Skema Outsourcing sebagai Alternatif
Untuk memenuhi kebutuhan mendesak, Pemkab PPU akan mengalokasikan anggaran guna menggaji dokter melalui kontrak outsourcing. Skema ini dinilai efektif untuk memenuhi kekosongan posisi dokter sambil menunggu penerimaan CPNS di tahun berikutnya.
“Kami sudah menerapkan skema outsourcing tenaga dokter pada 2024 dan akan melanjutkannya tahun depan. Ini adalah langkah sementara untuk memastikan kebutuhan medis masyarakat terpenuhi,” tambahnya.

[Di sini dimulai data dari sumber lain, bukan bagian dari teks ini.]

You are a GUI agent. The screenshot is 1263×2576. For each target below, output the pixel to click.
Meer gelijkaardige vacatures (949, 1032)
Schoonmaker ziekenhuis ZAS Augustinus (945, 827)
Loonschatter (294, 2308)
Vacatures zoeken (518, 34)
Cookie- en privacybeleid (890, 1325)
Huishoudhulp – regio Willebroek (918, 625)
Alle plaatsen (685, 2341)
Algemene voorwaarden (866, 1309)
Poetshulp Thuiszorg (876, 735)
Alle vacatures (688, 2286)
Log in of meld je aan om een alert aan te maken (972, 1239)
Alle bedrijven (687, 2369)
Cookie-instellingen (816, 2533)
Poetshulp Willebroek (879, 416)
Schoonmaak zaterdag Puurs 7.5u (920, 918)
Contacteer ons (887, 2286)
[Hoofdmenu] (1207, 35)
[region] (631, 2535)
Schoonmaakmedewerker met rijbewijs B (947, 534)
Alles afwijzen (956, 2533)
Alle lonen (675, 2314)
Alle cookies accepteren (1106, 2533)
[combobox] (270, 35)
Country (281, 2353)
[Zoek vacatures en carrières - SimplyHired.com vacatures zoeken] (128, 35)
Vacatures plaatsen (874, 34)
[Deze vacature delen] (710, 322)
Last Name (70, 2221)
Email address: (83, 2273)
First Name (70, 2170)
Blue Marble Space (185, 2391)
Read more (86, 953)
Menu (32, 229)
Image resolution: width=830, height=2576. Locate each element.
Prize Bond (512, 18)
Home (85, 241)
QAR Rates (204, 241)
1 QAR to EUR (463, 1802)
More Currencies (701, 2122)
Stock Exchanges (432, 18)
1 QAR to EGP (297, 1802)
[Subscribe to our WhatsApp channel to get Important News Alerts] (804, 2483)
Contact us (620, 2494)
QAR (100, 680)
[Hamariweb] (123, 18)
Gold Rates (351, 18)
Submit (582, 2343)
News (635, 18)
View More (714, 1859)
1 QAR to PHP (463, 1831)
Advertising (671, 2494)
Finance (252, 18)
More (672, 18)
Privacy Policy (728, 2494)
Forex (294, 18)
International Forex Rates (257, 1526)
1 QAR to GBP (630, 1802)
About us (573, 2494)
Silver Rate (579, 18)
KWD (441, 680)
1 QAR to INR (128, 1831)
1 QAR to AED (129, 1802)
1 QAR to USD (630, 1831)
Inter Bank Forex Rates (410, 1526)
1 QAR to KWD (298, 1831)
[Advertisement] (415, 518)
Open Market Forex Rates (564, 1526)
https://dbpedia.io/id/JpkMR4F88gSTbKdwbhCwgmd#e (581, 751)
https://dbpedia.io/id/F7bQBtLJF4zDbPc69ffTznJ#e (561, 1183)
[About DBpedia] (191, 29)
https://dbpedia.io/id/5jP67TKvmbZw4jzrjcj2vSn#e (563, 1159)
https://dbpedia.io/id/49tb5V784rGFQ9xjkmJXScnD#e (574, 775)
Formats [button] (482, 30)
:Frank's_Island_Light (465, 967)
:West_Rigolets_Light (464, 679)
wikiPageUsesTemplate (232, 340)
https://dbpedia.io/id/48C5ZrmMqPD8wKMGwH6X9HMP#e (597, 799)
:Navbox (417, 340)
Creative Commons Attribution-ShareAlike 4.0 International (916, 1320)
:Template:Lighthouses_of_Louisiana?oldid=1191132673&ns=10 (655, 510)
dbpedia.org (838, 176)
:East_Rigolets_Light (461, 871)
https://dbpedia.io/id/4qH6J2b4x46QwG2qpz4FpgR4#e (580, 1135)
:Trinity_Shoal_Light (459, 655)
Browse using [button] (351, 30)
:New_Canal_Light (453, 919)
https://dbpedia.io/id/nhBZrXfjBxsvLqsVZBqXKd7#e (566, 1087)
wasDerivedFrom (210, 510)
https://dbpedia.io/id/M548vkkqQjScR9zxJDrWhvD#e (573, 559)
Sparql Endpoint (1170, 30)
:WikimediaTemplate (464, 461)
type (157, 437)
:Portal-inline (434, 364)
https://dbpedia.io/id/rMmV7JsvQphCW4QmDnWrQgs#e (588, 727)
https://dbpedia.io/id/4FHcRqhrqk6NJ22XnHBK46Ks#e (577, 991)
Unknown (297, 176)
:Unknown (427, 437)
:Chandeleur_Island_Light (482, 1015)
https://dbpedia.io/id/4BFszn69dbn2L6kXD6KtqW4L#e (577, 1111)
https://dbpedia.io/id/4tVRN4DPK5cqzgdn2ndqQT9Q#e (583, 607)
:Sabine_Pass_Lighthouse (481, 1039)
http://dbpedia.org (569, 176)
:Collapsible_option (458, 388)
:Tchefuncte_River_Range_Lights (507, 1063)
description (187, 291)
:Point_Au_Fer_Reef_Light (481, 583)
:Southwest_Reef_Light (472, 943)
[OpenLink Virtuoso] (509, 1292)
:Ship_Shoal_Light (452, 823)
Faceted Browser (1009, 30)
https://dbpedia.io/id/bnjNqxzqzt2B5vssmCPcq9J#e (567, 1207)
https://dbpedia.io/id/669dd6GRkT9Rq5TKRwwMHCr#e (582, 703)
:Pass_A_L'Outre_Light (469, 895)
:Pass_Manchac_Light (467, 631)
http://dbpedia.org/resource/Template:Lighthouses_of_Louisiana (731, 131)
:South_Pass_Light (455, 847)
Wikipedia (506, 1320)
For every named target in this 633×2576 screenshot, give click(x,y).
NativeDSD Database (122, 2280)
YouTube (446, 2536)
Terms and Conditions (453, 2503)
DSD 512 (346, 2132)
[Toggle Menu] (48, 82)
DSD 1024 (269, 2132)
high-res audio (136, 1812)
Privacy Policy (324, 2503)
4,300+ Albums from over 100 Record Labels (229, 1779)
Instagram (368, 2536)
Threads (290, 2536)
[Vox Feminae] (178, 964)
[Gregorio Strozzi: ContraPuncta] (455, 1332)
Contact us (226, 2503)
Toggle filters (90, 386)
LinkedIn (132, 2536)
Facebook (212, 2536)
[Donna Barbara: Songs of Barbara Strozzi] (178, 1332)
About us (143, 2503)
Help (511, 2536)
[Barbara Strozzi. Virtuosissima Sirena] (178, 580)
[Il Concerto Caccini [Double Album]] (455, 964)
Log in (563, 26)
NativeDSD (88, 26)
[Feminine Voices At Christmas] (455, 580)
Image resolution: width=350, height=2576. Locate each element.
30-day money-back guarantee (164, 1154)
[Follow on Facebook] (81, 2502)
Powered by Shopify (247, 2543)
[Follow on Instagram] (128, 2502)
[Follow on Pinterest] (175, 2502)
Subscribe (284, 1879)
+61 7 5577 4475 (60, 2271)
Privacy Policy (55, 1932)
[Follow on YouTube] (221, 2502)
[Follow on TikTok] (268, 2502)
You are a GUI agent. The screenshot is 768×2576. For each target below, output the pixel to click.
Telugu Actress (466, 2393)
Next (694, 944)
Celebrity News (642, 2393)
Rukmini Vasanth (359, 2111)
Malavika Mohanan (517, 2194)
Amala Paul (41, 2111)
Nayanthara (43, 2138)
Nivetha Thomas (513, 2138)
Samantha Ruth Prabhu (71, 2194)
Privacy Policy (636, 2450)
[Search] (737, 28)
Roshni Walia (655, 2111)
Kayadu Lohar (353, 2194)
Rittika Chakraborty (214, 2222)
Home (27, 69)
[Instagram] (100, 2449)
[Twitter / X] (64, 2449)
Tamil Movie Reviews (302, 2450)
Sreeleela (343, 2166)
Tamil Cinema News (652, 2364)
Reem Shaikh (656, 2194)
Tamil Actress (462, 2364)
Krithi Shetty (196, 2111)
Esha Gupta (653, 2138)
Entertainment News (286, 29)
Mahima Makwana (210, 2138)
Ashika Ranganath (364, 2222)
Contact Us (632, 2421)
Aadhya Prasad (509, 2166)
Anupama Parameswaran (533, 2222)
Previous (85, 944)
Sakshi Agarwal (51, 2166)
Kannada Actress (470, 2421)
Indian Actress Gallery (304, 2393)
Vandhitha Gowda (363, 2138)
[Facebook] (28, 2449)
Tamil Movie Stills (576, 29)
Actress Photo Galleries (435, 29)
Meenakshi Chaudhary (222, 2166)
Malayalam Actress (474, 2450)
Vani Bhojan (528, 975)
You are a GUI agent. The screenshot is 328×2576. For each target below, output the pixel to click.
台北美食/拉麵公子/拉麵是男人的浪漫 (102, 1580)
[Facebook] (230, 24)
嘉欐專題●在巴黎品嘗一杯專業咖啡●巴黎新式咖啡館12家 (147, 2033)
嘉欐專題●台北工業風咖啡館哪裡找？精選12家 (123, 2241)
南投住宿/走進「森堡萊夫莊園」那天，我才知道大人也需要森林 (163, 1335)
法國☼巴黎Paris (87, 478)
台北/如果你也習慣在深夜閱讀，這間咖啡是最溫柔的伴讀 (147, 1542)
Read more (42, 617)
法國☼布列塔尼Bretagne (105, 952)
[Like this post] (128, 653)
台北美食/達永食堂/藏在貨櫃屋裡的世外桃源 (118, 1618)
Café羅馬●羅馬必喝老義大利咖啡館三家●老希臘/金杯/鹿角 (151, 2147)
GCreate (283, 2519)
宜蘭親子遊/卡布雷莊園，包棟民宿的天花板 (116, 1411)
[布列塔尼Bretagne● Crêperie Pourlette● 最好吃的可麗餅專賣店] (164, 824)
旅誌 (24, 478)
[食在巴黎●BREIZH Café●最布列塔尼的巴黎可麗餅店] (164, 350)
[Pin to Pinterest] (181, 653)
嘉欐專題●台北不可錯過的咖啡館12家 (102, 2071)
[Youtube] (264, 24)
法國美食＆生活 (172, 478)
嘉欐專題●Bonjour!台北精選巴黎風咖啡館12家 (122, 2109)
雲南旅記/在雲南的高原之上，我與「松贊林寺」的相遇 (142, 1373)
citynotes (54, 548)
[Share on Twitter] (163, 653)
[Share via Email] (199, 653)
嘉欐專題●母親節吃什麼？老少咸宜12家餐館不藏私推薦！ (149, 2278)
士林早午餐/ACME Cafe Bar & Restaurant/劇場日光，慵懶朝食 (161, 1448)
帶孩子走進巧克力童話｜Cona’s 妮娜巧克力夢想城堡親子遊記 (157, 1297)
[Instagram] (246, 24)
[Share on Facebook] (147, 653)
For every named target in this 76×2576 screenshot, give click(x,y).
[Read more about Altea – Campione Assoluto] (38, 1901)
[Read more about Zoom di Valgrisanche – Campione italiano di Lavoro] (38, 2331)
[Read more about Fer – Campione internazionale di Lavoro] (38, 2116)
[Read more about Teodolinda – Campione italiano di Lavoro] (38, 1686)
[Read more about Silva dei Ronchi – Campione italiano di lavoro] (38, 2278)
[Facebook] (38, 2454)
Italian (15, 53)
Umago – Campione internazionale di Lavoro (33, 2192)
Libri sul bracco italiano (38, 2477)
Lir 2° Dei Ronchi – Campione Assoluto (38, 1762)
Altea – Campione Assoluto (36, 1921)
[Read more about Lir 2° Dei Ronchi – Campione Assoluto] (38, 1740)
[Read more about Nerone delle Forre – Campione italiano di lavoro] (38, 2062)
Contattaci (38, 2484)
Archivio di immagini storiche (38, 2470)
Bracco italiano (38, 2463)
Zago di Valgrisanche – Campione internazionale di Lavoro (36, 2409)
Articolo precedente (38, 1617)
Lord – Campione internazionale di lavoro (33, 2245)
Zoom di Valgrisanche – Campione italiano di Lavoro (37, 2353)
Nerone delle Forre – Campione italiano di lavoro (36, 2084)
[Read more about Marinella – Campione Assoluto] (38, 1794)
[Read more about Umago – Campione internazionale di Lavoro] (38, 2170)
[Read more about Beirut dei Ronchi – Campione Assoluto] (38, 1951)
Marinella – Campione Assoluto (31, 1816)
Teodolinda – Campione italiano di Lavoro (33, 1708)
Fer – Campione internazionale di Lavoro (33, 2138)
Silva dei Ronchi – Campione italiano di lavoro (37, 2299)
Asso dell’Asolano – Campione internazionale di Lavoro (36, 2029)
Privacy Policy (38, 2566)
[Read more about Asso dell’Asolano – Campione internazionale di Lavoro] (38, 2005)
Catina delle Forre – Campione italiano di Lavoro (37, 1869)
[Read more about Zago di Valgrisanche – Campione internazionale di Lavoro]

Tohar menjelaskan, minimnya minat dokter untuk bekerja di PPU disebabkan oleh kurangnya fasilitas pendukung dan peluang praktik pribadi dibandingkan kota-kota besar. Kondisi ini telah berlangsung beberapa tahun dan berdampak pada pelayanan kesehatan di wilayah Benuo Taka.
Harapan dari Kehadiran IKN
Dengan adanya pembangunan Ibu Kota Nusantara (IKN) di Kalimantan Timur, Tohar optimistis bahwa daya tarik wilayah PPU akan meningkat. Ia berharap kehadiran IKN dapat menarik lebih banyak dokter untuk bekerja di PPU.
“Kami berharap dengan kemajuan pembangunan, lebih banyak dokter tertarik bekerja di sini. Kehadiran IKN memberikan peluang besar untuk membangun fasilitas yang lebih baik dan menarik tenaga medis berkualitas,” tutupnya.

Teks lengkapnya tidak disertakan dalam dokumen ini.